Figure 2. Atomic model of the trans-synaptic complex formed by neurexin-1β and Neuroligin-1

The Nrxn1β/Nlgn1 complex is shown in two orientations: Left, en face with the Nrxn1β LNS-domain on top of the Nlgn1 esterase-domain to illustrate the Nlgn1 dimer; right, in a 90° rotation to illustrate the sideways attachment of the Nrxn1β LNS-domains onto the Nlgn1 esterase-domains (structures are from the following PDB entries: 3BIW Nrxn/Nlgn, 1JXO PSD95 SH3 GuK, 1BE9 PSD95 PDZ, 3C0I CASK CAMK, 1KGD CASK GuK, 1KWA CASK PDZ; abbreviations as in Fig. 1; courtesy of D. Arac and A. Brunger, Stanford U.). The two orientations of the Nrxn1β/Nlgn1 complex illustrates the spatial arrangement and relative sizes of the Nrxn LNS-domains and the Nlgn esterase domain in a synaptic cleft. Other Nrxn and Nlgn isoforms for which no full structure is available, including α-Nrxns, would presumably have a similar arrangement except that the additional LNS-domain in α-Nrxns would occupy a larger space in the synaptic cleft.

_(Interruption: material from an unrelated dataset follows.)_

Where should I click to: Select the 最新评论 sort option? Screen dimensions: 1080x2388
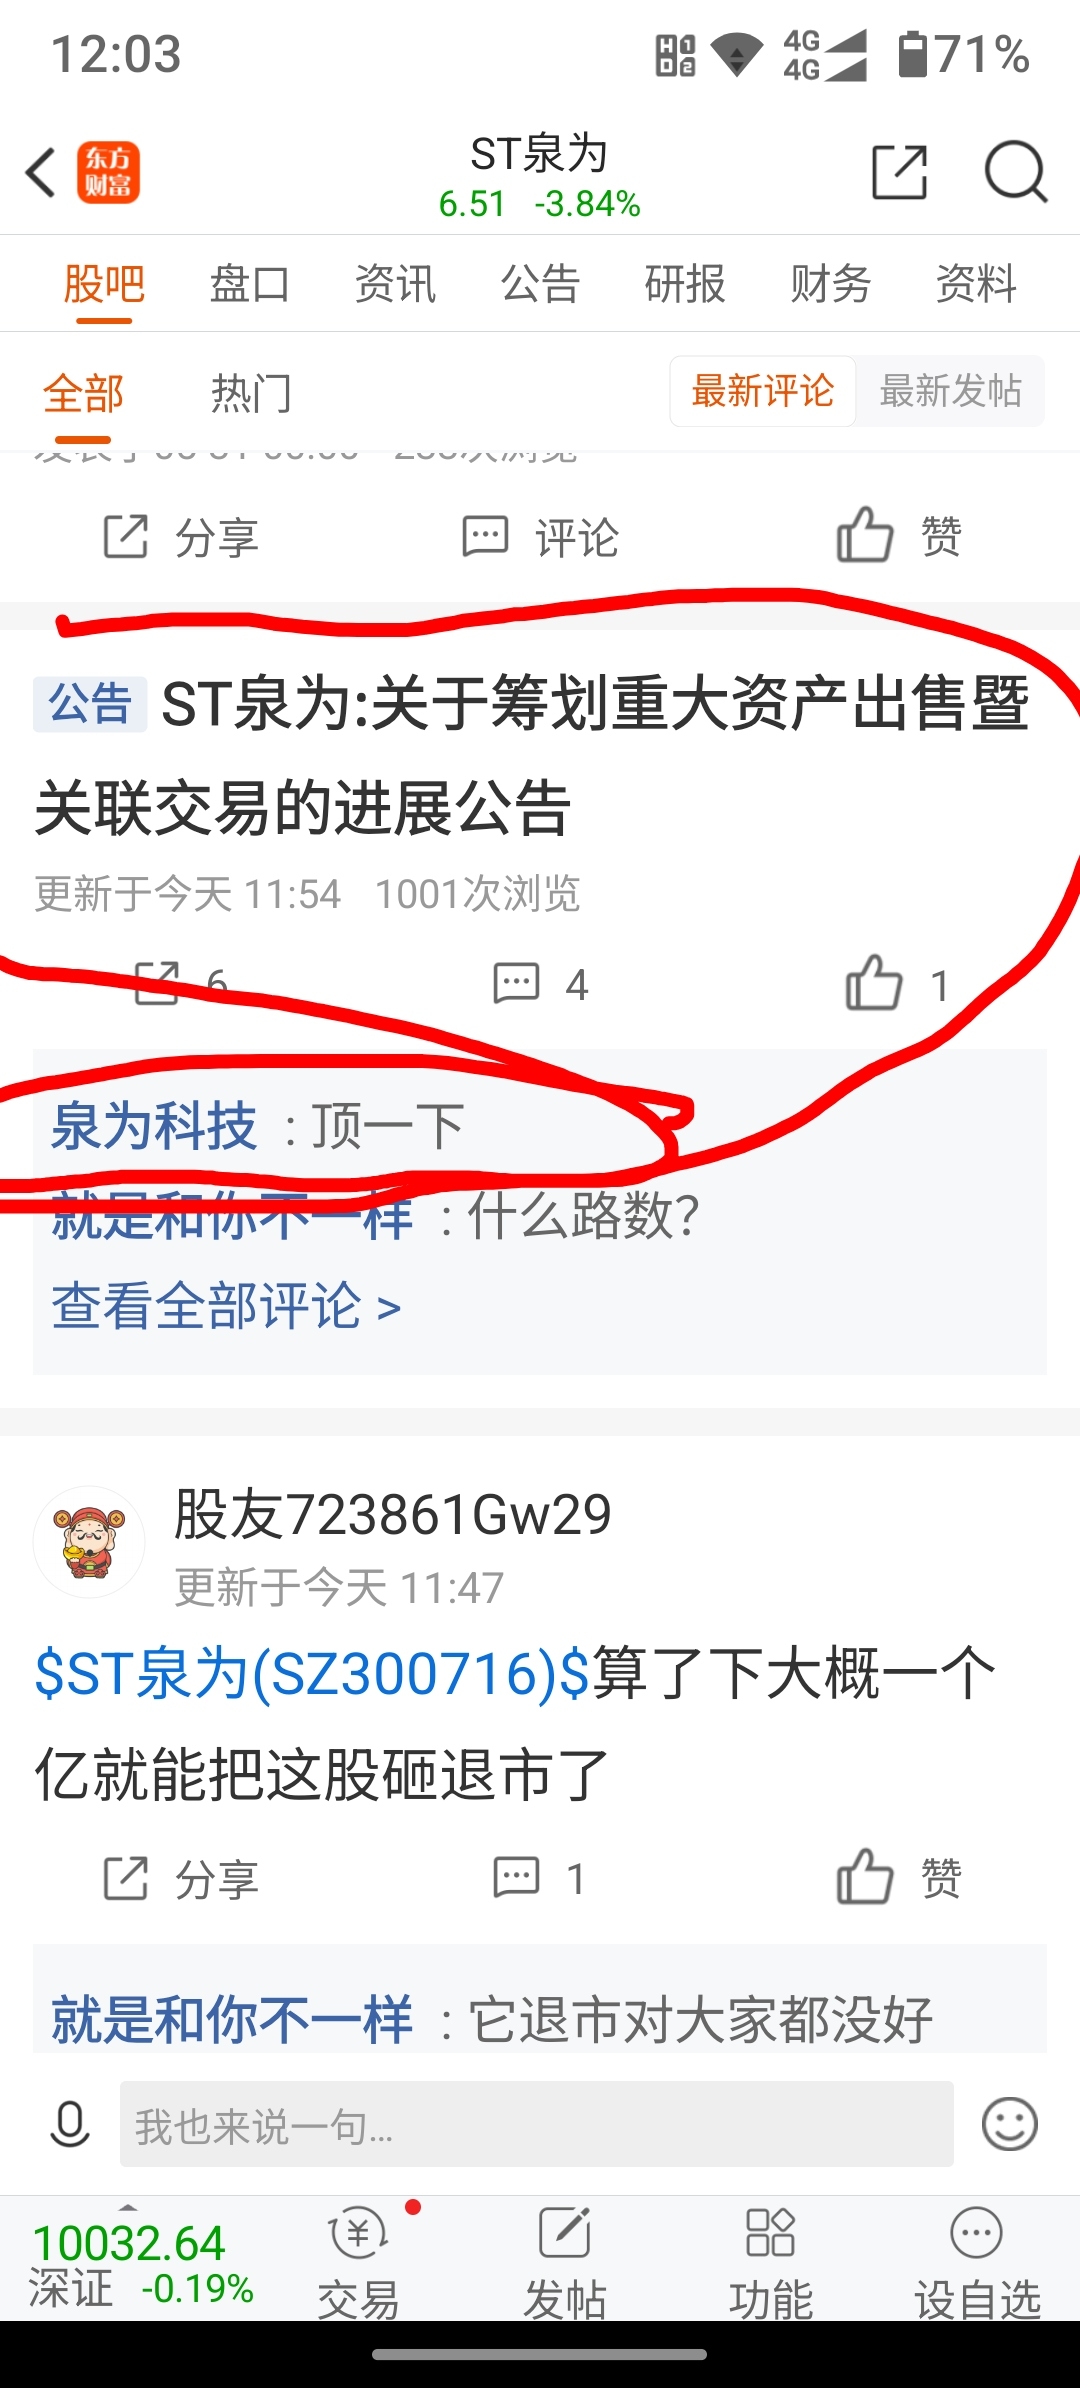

Figure 3. Differential effects of neuroligin-1 and -2 deletions on inhibitory synapses in the somatosensory cortex

Connections of parvalbumin-positive fast-spiking interneurons (blue) and of somatostatin-positive interneurons (green) with exctitatory pyramidal neurons (pink) are shown schematically. The connectivity (as measured in paired recordings as % success) and amplitude (pA) of the inhibitory synapses of the interneurons onto the pyramidal neuron are shown for wild-type (WT), Nlgn1 KO, Nlgn2 KO, and Nlgn1/Nlgn2 double KO (DKO) mice (* = statistically significantly different from WT; modified from J. Gibson, K. Huber, and T.C. Südhof, unpublished).

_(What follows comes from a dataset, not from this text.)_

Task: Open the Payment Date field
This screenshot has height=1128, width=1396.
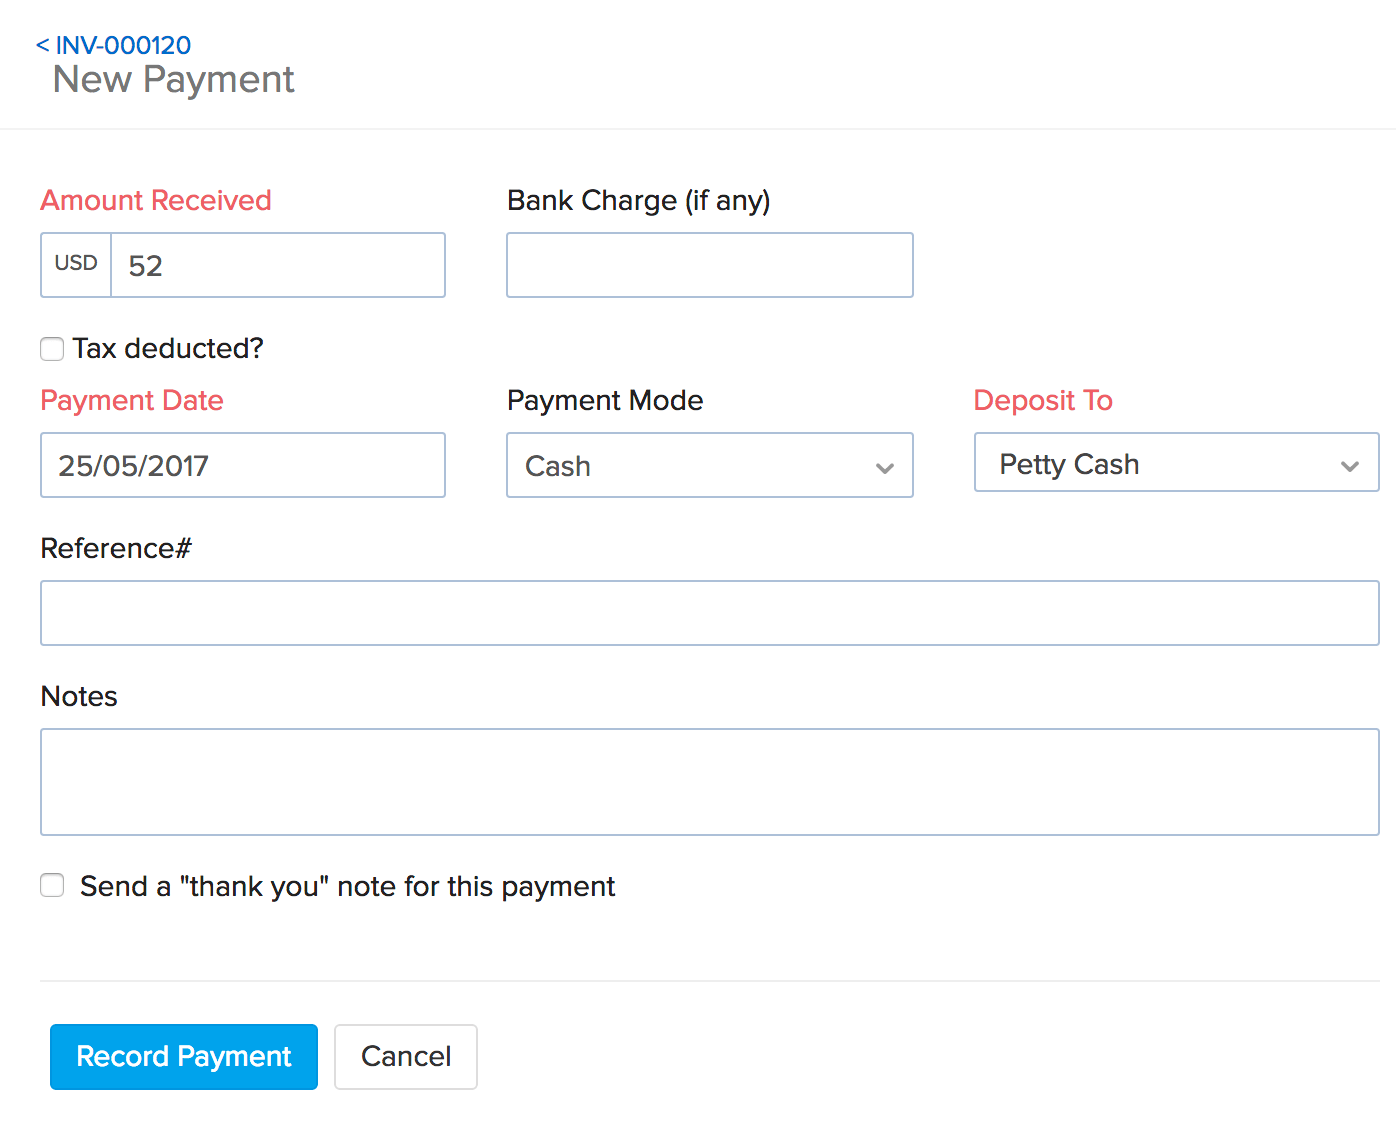Action: (x=242, y=465)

Figure 4. The R451C substitution in Nlgn3 impairs Nlgn3 synthesis but enhances inhibitory synapses

a. Schematic illustration of the effect of the R451C mutation on Nlgn3 synthesis. The mutation does not alter Nlgn3 mRNA levels (1), but decreases the export of Nlgn3 from the endoplasmic reticulum (2). As a result, the concentration of R451C-mutant Nlgn3 that is exported from the Golgi complex (3) and inserted into synapses (4) is <10% of the wild-type Nlgn3 concentration. b. Despite decreasing the Nlgn3 concentration, the R451C mutation produces a synaptic gain-of-function effect in inhibitory synapses in the somatosensory cortex. The figure illustrates in two examples increased inhibitory synaptic activity in R451C mutant mice: by measurements of spontaneous ‘miniature’ synaptic events (left), or by measurements of evoked synaptic responses (right). Each example depicts representative electrophysiology traces on the left, and summary graphs on the right (modified from ref. ; * = statistically significantly different from WT). Note that Nlgn3-deficient synapses from KO mice do not exhibit this phenotype.

Figure 5

a, electron micrograph of a synapse (courtesy of Dr. X. Liu, UT Southwestern) b, time course of synaptic transmission as measured electrophysiologically. The five sequential steps are indicated, as deduced from measurements in the Calyx of Held synapse (modified from ref. 90).